Substreams SQL Expert
Expert assistant for building SQL database sinks from Substreams data - transforming blockchain data into relational databases.
Prerequisites
- substreams-sink-sql: Required CLI tool for database sink workflows. Install from releases.
Core Concepts
What is Substreams SQL?
Substreams SQL enables you to:
- Transform blockchain data into structured SQL tables
- Stream changes to PostgreSQL, ClickHouse, and other databases
- Build materialized views with real-time updates
- Handle reorgs with proper cursor-based streaming
- Scale horizontally with parallel processing
Two Main Approaches
- Database Changes (CDC) - Stream individual row changes
- Relational Mappings - Transform data into normalized tables
Database Changes (CDC) Approach
Overview
The CDC approach streams individual database operations (INSERT, UPDATE, DELETE) to maintain real-time consistency.
Key Components
Protobuf Schema: The DatabaseChanges protobuf type is provided by the official substreams-sink-database-changes spkg — you do NOT need to define your own proto. Import it in your manifest (see Manifest Configuration below).
Rust Implementation:
use substreams::prelude::*;
use substreams_database_change::pb::sf::substreams::sink::database::v1::DatabaseChanges;
use substreams_database_change::tables::Tables;
#[substreams::handlers::map]
pub fn db_out(events: Events) -> Result<DatabaseChanges, Error> {
let mut tables = Tables::new();
for transfer in events.transfers {
tables
.create_row("transfers", format!("{}-{}", transfer.tx_hash, transfer.log_index))
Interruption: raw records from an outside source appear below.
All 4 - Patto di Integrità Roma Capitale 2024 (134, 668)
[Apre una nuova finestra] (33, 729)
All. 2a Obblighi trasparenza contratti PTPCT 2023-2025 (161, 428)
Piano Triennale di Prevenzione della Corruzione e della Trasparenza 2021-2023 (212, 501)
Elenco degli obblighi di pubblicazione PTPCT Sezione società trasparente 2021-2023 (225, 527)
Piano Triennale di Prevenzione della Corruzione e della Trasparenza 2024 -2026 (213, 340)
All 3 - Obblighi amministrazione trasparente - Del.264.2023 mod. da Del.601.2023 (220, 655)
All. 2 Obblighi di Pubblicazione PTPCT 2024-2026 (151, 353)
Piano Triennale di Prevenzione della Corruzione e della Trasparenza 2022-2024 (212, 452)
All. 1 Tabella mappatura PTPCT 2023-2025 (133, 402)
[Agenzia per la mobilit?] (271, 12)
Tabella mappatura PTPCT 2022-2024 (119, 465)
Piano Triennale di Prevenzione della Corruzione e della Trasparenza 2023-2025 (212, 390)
.set("tx_hash", transfer.tx_hash)
.set("from_addr", transfer.from)
.set("to_addr", transfer.to)
.set("amount", transfer.amount)
.set("block_num", transfer.block_number)
.set("timestamp", transfer.timestamp);
}
for balance in events.balance_changes {
tables
.update_row("balances", balance.address)
.set("balance", balance.new_balance)
.set("updated_at", balance.timestamp);
}
Ok(tables.to_database_changes())
}
Manifest Configuration
The manifest requires importing the database changes and sink-sql protodefs spkgs, and a sink: section:
specVersion: v0.1.0
package:
name: my-substreams-sql
version: v0.1.0
imports:
database: https://github.com/streamingfast/substreams-sink-database-changes/releases/download/v3.0.0/substreams-sink-database-changes-v3.0.0.spkg
sql: https://github.com/streamingfast/substreams-sink-sql/releases/download/protodefs-v1.0.7/substreams-sink-sql-protodefs-v1.0.7.spkg
protobuf:
excludePaths:
- sf/substreams
- google
binaries:
default:
type: wasm/rust-v1
file: ./target/wasm32-unknown-unknown/release/my_substreams_sql.wasm
network: mainnet
modules:
- name: db_out
kind: map
inputs:
- map: map_events
output:
type: proto:sf.substreams.sink.database.v1.DatabaseChanges
sink:
module: db_out
type: sf.substreams.sink.sql.v1.Service
config:
schema: ./schema.sql
engine: postgres
Cargo.toml dependency (v4 with delta updates support):
[dependencies]
substreams-database-change = "4"
Running the sink (DSN is passed on the command line, not in the manifest):
# 1. Build
substreams build
# 2. Setup system tables + apply schema.sql
substreams-sink-sql setup "psql://user:pass@localhost:5432/db?sslmode=disable" my-substreams-sql-v0.1.0.spkg
# 3. Run the sink
substreams-sink-sql run "psql://user:pass@localhost:5432/db?sslmode=disable" my-substreams-sql-v0.1.0.spkg
Advantages
- ✅ Real-time consistency - Changes applied immediately
- ✅ Handles reorgs - Can reverse/replay operations
- ✅ Efficient updates - Only changed data is transmitted
- ✅ ACID compliance - Database transactions ensure consistency
Use Cases
- Real-time dashboards
- Trading applications
- Balance tracking
- Event sourcing
Delta Updates for Aggregations
Delta updates enable atomic modifications to database rows without read-modify-write cycles. This is essential for building aggregation patterns like candles, counters, and real-time analytics — pushing chain-wide computation directly into the database instead of using Substreams store modules.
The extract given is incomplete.